• REQUIREMENT
Turn the paragraph of the personal account below that begins "At the very last moment" into a short bulleted list that keeps its main facts.

• SUPPLIED TEXT
● ● ● ● ●

This time last year my mum (RIP) decided to bring Alicia's (my daughter's birthday forwards a month). She was quite sure that she would not make it until 11/08 of last year - she did not, as it transpired. She died on 05/08
I was my daughter's 21st, and my mother had taken one of her diamonds to be reset into a 'modern setting' for a gold diamond ring - as a kinda coming-of-age present and, what transpired to be, the last birthday present from her grandmother. My daughter was very pleased and touched and she placed it on her middle finger, left hand (the ring finger for balance) I remember seeing a 'screen shot' of them both hugging on mum's bed, for a long while and it now resides sentimentally in my memory box of 'lovely and priceless moments'.
My sister had organised a 'light luncheon' at a venue, somewhere in Sussex. I was bleeding profusely and had been doing so for well over a week. I was not in the best place. In retrospect (and as I had believed at the time) I was most likely miscarrying because of the intense physical and emotional pain that had accompanied the heavy bleed.
It would have made sense, as it would have been at the 8-10 week mark and most miscarriages occur before the first trimester (twelve week gestation) I have had one or two, maybe three, before the first trimester. I know how they go. I tend to forget about them because they make me feel very unbalanced and depressed - during and afterwards.
I made art out of the towels that I had used. The blood was bright red, a sign of miscarriage.
I remember being 'all over the place', just in a state of constant worry, confusion, pain and tiredness. I was attempting to get on with life, which is difficult when you are experiencing severe uterus pain and constant blood and foetal loss through miscarriage.
To add insult to injury my sister did not disclose, to me, the venue for lunch and my father was attempting to attend, even though he knew that he could not leave mum. In the meantime and in between time, the plans became more an more confusing and befuddled and I realised that I could not cope with the constant changing of plan as well as my personal current health condition.
At the very last moment I opted to drop out of the lunch plan. I was getting through copious amounts of sanitary protection, constantly showering, changing undergarments and clothes. I was experiencing spasmodic gripping pain throughout day and night.
My sister must have received a second-hand and convoluted message about my plan change. She arrived at my house, impromptu, and came in with attitude and a very bad temper. I was in between bathroom and clean underwear when she arrived. She demanded that I would have exactly 5 minutes to get into her car to go to lunch. I pulled a pair of freshly laundered panties from the laundry basket, grabbled a sanitary towel from my handbag and proceeded to rush myself into activity. I did not want to go. I was being pressured to go.
I don't know what had then really aggravated her, the way I casually put my panties on in front of her - freshly picked off the washing line, or the way I looked so tired, or...? I don't know. I had a mouthful from her and she left and slammed my front door. I guess she was super stressed. I understand that. I was as well. As I said before, the death of a close family member, friend, relative can bring out the very best and the very worst in people. I know, I have witnessed this since childhood.

● ● ● ● ●

• RECORD SET
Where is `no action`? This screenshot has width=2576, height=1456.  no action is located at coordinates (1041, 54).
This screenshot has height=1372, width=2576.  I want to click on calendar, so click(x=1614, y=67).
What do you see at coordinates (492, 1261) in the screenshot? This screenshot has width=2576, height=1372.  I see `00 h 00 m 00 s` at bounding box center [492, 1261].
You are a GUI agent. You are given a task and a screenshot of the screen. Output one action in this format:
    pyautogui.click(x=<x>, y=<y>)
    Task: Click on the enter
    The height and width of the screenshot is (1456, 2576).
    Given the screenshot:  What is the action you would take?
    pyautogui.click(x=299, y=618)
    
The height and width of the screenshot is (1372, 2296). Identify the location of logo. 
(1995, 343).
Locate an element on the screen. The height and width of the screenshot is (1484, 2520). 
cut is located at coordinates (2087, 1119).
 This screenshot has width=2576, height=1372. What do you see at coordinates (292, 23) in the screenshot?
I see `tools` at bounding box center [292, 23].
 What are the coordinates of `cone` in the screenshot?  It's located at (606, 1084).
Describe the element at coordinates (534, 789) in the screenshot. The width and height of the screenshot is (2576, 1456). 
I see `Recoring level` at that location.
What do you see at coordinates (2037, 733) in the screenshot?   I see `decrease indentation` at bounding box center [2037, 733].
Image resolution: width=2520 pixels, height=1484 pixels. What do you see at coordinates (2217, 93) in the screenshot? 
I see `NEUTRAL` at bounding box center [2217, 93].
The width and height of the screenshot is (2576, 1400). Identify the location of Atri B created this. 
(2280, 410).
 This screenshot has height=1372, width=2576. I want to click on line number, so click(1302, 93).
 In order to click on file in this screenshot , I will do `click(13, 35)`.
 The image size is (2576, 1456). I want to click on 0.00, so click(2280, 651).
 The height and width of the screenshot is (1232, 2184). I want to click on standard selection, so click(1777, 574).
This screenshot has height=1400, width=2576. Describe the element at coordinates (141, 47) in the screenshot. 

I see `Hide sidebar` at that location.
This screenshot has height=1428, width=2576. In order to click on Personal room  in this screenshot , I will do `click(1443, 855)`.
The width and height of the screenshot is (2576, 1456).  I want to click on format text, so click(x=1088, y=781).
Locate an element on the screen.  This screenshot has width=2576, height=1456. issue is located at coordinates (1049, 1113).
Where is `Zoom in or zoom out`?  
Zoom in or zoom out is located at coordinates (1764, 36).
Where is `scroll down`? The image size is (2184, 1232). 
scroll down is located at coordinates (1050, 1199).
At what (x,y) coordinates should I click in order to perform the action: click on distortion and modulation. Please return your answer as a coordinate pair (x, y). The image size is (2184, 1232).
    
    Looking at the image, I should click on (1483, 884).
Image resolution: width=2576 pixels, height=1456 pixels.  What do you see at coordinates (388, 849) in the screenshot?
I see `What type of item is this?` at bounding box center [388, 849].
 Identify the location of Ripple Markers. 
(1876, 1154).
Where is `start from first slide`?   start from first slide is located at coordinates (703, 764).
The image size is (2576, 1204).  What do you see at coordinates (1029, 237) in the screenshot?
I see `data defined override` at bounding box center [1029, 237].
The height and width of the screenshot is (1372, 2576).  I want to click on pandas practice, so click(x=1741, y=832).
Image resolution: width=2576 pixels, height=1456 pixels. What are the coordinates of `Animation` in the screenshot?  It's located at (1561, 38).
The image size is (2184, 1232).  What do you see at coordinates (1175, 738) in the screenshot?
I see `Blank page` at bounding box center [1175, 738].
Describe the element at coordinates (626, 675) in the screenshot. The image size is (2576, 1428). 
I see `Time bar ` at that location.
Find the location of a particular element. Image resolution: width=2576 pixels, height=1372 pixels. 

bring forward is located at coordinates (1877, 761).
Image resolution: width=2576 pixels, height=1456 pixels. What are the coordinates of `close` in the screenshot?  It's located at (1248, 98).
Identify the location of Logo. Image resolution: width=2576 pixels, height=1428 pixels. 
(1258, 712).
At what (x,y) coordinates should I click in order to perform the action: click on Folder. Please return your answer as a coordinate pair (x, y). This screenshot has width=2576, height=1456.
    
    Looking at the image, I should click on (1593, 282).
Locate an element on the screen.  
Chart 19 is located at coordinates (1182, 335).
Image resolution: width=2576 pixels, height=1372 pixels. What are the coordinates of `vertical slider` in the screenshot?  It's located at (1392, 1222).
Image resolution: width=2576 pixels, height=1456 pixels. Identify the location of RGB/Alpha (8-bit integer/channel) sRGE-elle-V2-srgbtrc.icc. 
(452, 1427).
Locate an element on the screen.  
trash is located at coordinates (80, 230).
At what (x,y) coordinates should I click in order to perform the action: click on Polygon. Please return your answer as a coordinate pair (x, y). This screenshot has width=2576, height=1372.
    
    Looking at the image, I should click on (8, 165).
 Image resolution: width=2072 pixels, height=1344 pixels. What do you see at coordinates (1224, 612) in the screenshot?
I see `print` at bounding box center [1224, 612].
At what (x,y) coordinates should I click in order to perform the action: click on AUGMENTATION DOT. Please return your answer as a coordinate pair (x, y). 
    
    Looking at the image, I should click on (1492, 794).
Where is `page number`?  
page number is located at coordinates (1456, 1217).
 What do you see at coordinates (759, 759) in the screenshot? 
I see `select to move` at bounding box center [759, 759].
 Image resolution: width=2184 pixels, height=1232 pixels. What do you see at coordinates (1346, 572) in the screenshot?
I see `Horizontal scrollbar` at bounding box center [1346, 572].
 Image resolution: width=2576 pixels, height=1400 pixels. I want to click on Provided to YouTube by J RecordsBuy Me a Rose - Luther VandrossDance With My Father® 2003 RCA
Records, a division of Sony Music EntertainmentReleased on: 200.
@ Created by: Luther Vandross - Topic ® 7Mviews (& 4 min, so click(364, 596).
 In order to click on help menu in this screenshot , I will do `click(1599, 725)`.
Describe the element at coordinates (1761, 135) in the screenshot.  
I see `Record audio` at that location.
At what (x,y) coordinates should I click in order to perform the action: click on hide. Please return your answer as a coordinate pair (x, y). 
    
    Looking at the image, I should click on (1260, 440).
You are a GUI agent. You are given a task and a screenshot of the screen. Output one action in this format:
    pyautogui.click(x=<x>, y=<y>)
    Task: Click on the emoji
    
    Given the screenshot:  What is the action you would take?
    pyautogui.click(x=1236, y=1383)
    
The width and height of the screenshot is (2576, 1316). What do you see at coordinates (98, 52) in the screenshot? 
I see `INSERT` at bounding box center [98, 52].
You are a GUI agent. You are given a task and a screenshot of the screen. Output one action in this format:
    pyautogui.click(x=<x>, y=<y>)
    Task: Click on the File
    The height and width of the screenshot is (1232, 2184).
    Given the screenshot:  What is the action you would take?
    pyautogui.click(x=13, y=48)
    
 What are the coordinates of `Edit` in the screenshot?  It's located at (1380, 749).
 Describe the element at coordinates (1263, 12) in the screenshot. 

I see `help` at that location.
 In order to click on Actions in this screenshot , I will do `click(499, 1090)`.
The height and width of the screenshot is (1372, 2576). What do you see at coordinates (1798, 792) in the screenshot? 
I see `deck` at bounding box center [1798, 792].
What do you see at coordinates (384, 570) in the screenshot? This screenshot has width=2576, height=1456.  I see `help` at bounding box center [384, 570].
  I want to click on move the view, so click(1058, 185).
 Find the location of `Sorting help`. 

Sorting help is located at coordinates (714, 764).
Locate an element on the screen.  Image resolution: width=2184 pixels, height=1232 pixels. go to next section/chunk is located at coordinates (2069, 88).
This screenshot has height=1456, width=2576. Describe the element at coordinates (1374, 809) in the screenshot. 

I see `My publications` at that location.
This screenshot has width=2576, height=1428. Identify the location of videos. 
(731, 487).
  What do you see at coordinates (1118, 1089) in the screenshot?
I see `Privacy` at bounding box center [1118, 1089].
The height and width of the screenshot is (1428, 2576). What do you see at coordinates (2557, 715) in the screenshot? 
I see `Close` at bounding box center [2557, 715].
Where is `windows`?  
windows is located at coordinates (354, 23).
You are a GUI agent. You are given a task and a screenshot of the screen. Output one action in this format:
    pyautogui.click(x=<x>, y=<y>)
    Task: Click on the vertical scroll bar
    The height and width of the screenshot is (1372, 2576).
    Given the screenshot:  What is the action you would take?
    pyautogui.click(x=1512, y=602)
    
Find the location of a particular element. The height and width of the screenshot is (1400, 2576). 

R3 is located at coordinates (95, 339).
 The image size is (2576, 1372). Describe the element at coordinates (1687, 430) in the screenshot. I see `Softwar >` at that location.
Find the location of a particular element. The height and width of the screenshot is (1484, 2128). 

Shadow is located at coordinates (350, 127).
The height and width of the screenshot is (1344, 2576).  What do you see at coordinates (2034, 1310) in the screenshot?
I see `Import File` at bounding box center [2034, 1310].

● ● ● ● ●

• PROBLEM SOLUTION
- I dropped out of the lunch plan at the very last moment.
- I was using large amounts of sanitary protection.
- I was constantly showering and changing underwear and clothes.
- I had spasmodic, gripping pain all day and night.